• [What needs to be done]:
Extract the lines starting at the one containing "The image size" and ending at the one containing "click(967, 146)", and reproduce them unchanged. Leave the pictures out of your answer.

Records for locating displayed items:
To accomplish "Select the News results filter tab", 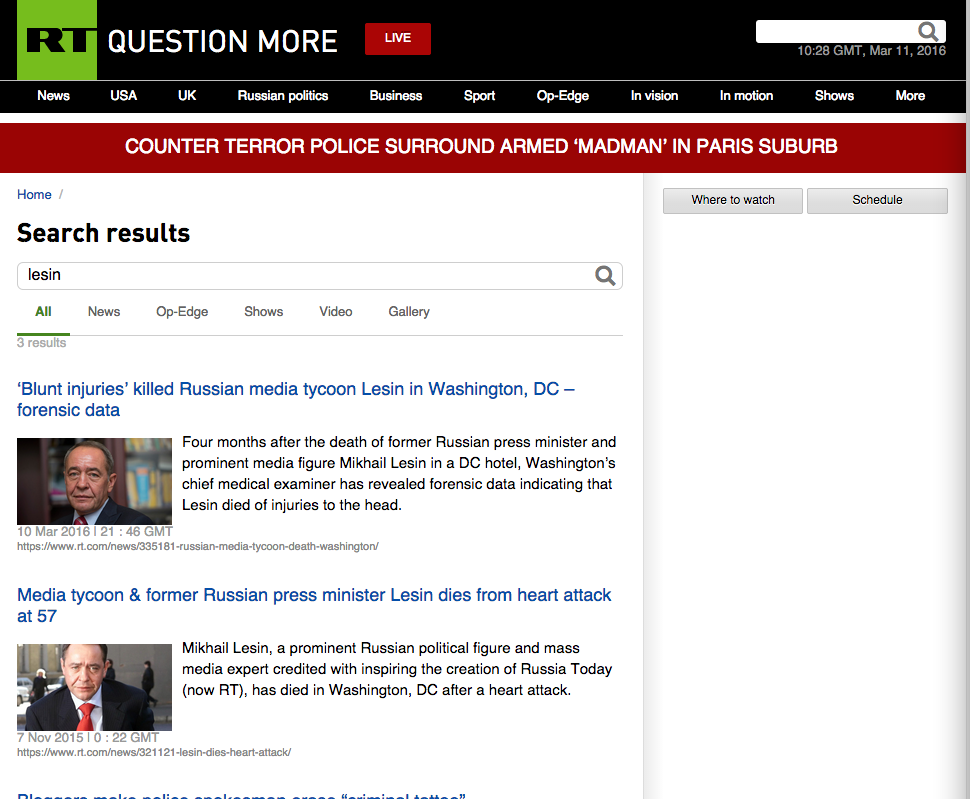I will pos(104,312).
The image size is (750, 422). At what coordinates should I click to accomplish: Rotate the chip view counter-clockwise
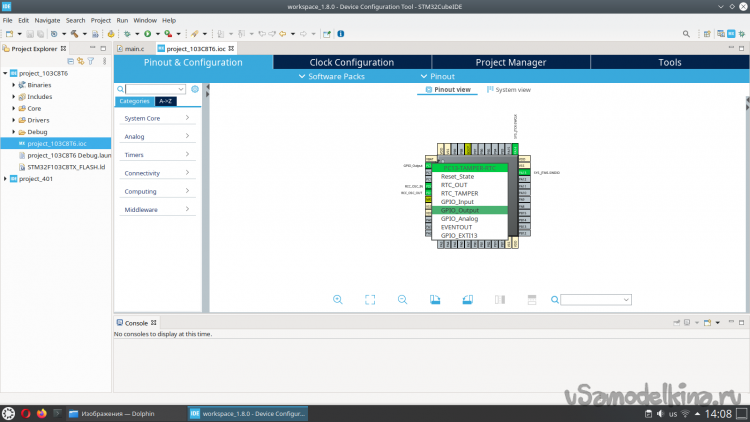pos(466,299)
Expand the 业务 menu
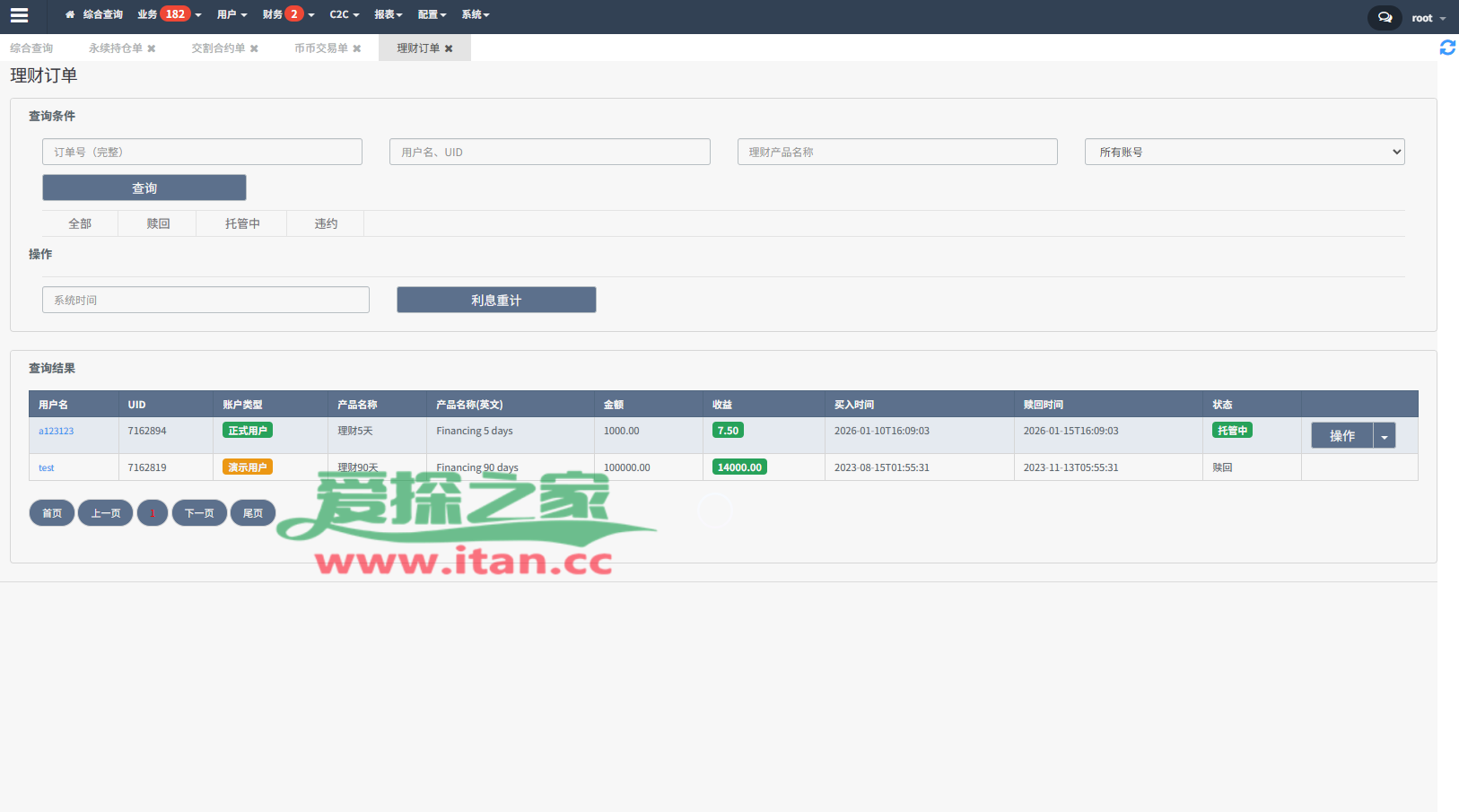 tap(169, 14)
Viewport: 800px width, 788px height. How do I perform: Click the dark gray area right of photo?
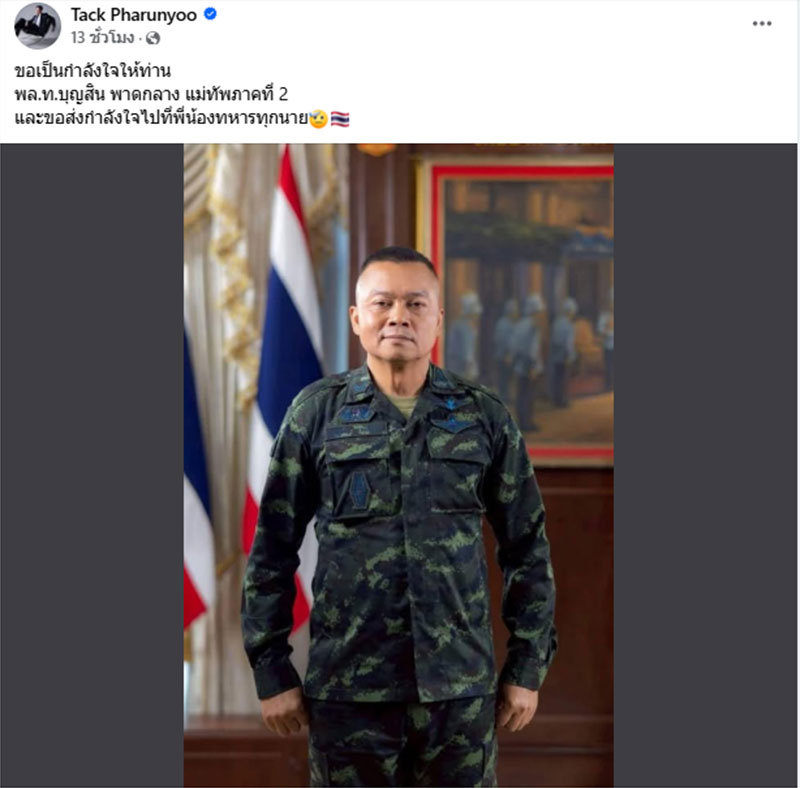(x=705, y=465)
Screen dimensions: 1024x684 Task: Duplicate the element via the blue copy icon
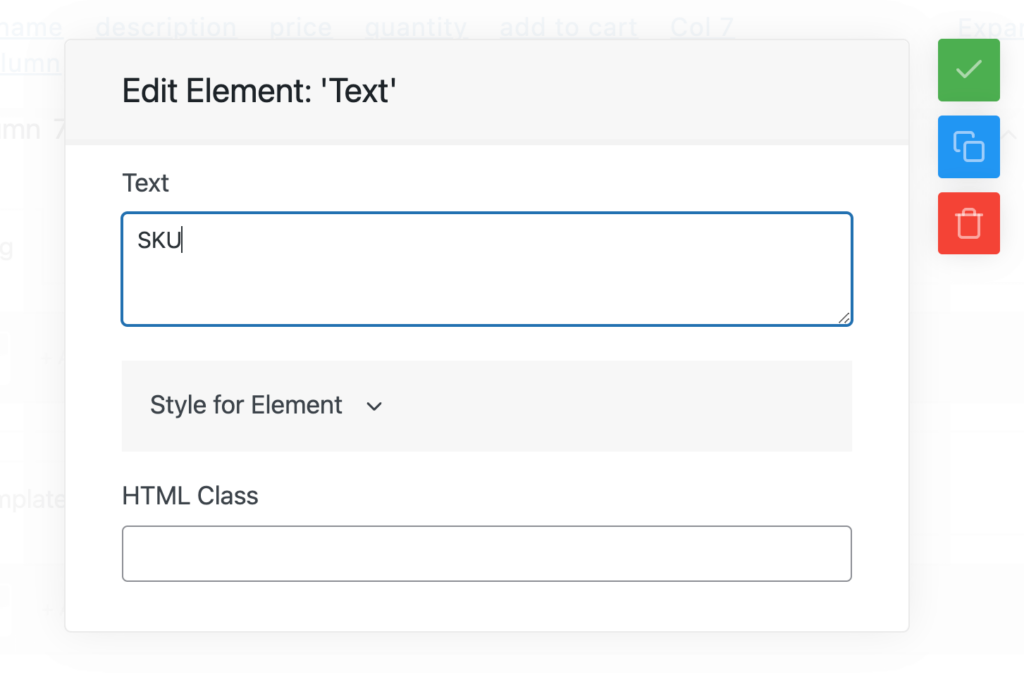click(967, 146)
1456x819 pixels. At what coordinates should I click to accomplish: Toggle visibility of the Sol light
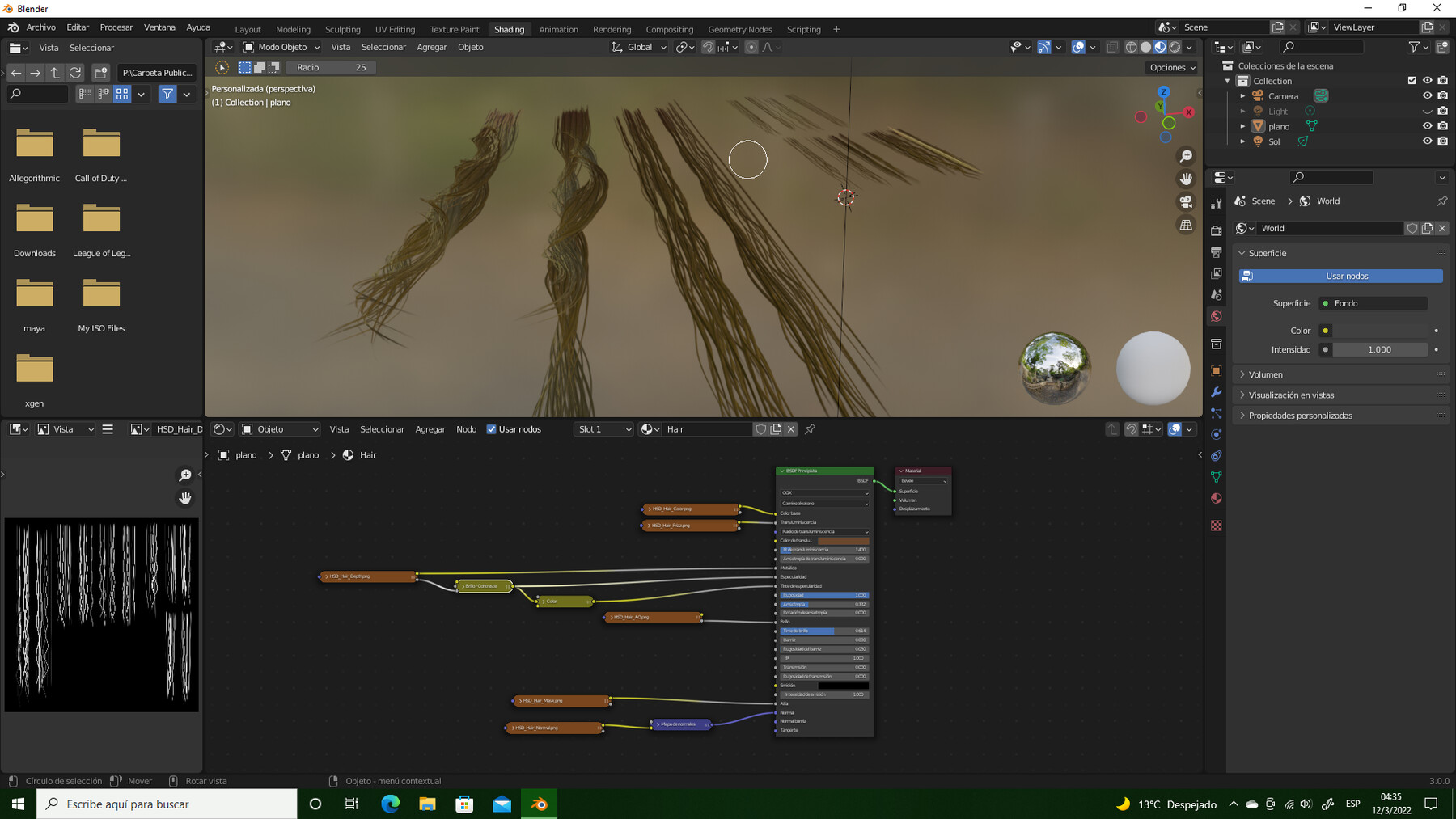click(x=1427, y=141)
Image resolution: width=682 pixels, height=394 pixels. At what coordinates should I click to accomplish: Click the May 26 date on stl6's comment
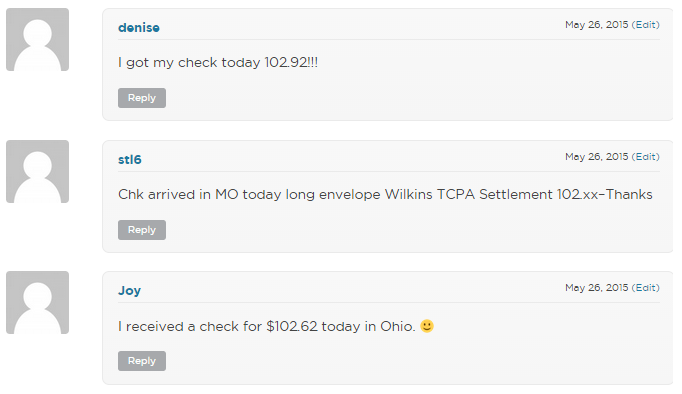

• [Answer to the problem]:
The image size is (750, 422). At what coordinates should I click to accomplish: Rotate the chip view counter-clockwise
pos(466,299)
Expand the 业务 menu
 tap(169, 14)
Viewport: 800px width, 788px height. How do I perform: Click the dark gray area right of photo?
(x=705, y=465)
Screen dimensions: 1024x684 Task: Duplicate the element via the blue copy icon
click(967, 146)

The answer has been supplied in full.